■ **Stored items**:
----------------------------------------
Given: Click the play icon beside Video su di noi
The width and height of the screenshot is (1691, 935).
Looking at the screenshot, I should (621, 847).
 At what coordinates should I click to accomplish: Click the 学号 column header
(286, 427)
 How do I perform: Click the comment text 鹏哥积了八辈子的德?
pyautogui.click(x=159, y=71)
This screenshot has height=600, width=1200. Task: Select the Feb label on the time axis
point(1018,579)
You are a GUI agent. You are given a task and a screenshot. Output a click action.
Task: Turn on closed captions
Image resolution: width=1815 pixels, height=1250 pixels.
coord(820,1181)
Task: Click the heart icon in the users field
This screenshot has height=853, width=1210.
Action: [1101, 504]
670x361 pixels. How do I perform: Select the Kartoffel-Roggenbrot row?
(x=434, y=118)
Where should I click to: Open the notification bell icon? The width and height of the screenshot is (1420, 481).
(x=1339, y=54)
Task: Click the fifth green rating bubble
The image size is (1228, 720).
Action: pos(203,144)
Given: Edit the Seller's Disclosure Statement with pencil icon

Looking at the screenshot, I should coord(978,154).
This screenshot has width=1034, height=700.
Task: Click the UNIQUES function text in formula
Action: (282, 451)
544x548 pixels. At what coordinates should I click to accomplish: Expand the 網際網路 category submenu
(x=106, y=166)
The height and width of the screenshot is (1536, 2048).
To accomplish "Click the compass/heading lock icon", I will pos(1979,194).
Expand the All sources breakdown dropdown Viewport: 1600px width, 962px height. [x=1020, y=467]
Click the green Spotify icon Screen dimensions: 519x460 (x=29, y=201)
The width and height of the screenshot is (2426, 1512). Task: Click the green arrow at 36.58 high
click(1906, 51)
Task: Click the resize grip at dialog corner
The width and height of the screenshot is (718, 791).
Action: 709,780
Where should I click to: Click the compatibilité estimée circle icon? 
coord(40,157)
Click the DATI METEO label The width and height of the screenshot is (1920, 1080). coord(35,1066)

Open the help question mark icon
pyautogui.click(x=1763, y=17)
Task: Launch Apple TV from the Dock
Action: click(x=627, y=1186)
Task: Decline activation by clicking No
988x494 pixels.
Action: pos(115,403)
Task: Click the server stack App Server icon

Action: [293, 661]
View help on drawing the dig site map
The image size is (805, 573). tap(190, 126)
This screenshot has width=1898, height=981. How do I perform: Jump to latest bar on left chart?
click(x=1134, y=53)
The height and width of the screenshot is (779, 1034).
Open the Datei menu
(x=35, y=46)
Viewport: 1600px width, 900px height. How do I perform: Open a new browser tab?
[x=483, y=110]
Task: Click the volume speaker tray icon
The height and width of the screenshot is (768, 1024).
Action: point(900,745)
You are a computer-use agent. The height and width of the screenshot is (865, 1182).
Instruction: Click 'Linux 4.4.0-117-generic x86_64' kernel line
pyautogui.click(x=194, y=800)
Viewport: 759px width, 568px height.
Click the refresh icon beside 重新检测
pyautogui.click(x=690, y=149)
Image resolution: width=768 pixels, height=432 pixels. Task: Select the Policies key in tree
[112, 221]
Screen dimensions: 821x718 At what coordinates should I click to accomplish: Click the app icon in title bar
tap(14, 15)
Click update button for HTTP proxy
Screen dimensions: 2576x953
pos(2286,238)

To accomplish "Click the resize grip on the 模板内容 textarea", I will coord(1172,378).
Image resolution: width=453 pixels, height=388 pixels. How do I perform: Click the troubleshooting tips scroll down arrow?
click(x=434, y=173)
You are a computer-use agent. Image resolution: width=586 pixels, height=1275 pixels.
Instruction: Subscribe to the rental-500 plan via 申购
----------------------------------------
■ **Task prompt**:
Pull every line containing "will" out of the records.

■ **Result of the task**:
To accomplish "Click the compass/heading lock icon", I will pos(1979,194).
To accomplish "Click the resize grip on the 模板内容 textarea", I will coord(1172,378).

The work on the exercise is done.